En esos tiempos narrados y perdidos entre magnesias y amnesia, el patriarca había prohibido la entrada de turistas, el tiempo tampoco estaba para turismo entre nosotros, se defendía el futuro de la patria. ¡Ya pueden recogerlo señores! No sientan vergüenza. Como la flota aérea era escasa y los pasajeros apenas existían, algunos de ellos realizaron sus viajes en nuestros barcos. Recuerdo a una viejita gallega que llevamos en la motonave Habana para La Coruña, pobre vieja. Nos sorprendió una galerna en medio del Atlántico y aquel barquito de solo cien metros de eslora se convirtió en una simple chalupa. Todos los días al subir a mi guardia la viejita me preguntaba algo -Oye Esteban, ¿si esto fuera a hundirse como nos salvamos? Después no me preguntó más nada, no creo que haya sido muy convincente o amable mi respuesta. -Mi vieja, encomiéndese a Dios con mucho fervor, ya usted ha vivido bastante, así que olvide cualquier esperanza de salvación.
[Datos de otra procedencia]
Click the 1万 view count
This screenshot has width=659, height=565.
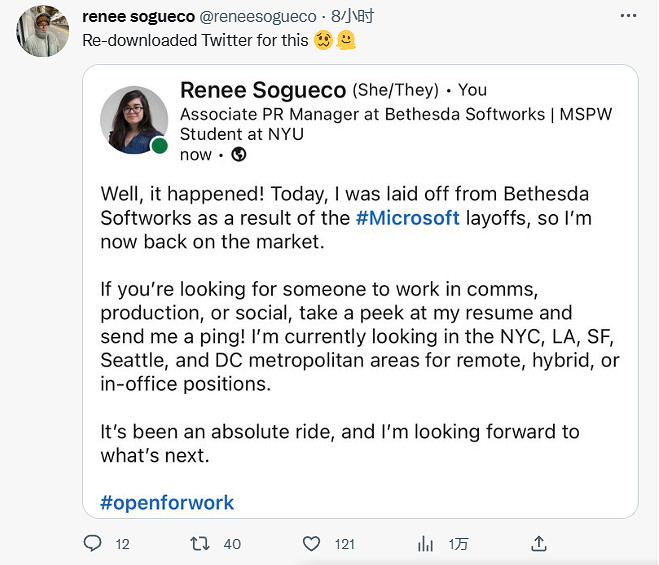click(x=458, y=544)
En Montreal embarcó una anciana que había abandonado la isla en el 61, nueve años llevaba sin ver a su familia y el permiso para ir a la isla lo obtuvo por medio de la Cruz Roja Internacional. Era mulata clara y muy conversadora, casi siempre andaba sentada en la cubierta de botes oteando el horizonte, era su primera experiencia en una travesía marítima. No recuerdo de cual parte de La Habana era aquella viejita que despertó muy pronto mi simpatía hacia ella, cuando salía de mis guardias pasaba por la cubierta a conversar un ratico con aquella dulce viejita. Siempre le advertí que si venía alguien no me hiciera preguntas de Cuba y menos aún de su sistema político. Esto se lo repetía diariamente porque sabía que a los viejos les patina la memoria. Entonces, disfrutando de aquella intimidad cómplice que nació entre seres de distantes generaciones, le fui describiendo la situación en el patio. Solo oía exclamaciones al finalizar cualquier historia. -Terrible, no te creo, imposible, no puede ser. Ya lo comprobará mi vieja, pero recuerde que no puede comentar nada de esto con otros tripulantes, me pueden expulsar de la marina. Uno de esos días, la viejita me dice que iba a la isla a cumplir tres deseos, muy independientes de las ansias por abrazar a todos sus hijos y nietos.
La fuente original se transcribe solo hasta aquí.